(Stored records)
↓↓↓

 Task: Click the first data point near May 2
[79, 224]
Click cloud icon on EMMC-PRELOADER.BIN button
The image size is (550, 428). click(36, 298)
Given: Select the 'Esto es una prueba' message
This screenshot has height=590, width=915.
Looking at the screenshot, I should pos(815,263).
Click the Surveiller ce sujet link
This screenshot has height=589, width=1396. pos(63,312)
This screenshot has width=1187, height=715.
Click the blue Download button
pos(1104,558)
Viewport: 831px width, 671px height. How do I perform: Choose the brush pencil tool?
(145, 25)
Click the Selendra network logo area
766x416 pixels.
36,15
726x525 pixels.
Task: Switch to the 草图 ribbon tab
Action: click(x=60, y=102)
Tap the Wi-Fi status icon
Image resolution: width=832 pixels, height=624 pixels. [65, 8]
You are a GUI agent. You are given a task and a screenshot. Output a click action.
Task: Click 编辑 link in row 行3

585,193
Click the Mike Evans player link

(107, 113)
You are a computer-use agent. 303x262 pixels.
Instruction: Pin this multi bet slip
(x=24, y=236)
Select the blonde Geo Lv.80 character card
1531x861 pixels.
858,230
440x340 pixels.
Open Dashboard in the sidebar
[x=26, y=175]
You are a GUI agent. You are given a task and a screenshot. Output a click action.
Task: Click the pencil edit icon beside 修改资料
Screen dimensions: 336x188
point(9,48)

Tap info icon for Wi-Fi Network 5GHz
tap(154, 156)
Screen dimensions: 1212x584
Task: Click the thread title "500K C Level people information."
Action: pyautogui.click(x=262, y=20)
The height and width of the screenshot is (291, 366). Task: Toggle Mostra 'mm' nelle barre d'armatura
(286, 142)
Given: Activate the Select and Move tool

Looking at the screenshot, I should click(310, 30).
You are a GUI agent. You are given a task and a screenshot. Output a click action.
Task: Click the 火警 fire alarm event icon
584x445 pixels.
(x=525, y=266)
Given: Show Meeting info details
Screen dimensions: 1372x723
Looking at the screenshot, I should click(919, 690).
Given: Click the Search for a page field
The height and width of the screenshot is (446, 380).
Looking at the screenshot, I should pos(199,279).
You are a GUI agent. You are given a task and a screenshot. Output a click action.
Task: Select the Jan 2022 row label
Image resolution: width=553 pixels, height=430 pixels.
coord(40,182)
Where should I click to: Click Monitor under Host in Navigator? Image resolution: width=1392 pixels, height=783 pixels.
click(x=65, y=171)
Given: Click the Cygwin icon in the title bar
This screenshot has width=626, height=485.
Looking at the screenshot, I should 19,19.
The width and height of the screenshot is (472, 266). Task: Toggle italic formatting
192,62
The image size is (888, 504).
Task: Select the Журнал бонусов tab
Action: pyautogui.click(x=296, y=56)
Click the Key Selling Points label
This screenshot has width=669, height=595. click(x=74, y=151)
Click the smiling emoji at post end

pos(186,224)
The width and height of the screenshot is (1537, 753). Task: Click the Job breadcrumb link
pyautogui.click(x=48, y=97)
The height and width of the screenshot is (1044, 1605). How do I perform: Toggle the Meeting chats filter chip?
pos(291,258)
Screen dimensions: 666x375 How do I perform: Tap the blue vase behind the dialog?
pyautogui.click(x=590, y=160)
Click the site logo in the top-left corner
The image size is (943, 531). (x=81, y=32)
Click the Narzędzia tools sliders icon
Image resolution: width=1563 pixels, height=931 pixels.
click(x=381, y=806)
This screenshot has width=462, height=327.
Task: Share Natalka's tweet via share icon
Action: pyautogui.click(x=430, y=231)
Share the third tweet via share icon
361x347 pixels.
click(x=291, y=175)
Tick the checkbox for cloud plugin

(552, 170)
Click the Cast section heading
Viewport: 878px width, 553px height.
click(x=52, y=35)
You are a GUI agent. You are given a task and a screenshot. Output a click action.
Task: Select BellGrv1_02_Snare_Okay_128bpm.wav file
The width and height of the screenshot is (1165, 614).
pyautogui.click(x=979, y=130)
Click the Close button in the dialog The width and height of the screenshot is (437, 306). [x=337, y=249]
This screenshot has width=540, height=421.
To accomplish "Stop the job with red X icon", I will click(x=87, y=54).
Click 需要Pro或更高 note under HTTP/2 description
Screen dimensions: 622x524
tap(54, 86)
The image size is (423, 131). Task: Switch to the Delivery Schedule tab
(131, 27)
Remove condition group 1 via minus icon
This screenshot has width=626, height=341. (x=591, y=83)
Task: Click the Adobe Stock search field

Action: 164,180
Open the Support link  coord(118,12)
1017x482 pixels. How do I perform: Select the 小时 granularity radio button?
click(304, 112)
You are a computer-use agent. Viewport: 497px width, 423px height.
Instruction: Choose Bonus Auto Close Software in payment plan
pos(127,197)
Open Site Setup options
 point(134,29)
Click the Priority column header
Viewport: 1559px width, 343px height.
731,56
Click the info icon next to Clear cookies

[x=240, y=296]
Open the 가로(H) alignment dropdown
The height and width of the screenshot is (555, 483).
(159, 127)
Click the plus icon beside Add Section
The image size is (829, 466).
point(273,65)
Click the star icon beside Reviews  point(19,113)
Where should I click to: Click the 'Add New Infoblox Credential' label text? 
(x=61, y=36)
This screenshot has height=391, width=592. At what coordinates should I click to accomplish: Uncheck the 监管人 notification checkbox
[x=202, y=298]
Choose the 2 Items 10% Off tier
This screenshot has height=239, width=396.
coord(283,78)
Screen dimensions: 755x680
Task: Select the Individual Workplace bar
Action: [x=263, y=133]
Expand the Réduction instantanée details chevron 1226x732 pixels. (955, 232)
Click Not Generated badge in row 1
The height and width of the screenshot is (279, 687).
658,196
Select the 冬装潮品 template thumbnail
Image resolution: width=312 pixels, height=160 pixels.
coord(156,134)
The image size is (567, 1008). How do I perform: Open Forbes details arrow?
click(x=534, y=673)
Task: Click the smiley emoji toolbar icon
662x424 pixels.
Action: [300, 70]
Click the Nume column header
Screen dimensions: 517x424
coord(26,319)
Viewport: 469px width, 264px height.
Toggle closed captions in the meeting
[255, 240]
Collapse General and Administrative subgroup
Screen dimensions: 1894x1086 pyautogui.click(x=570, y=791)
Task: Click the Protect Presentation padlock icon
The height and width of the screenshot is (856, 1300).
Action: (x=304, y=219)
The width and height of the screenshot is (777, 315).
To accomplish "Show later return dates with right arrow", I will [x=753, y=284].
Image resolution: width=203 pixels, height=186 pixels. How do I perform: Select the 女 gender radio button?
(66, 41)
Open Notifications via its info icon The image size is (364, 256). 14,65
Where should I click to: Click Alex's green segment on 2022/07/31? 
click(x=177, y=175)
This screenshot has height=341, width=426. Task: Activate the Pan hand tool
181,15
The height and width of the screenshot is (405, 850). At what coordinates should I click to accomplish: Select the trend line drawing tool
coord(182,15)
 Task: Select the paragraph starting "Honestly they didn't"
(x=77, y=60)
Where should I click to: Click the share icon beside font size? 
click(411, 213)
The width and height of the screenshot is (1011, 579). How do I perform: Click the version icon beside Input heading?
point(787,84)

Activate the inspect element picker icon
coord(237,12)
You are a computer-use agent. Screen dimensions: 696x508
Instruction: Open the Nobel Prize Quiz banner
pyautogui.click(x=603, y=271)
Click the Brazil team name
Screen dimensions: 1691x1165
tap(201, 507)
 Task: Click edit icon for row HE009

↑↑↑

_TASK PROMPT:_ Report every line in the data above in which the word "edit" appears.

_TASK RESPONSE:_
Task: Click the pencil edit icon beside 修改资料
 Task: Click edit icon for row HE009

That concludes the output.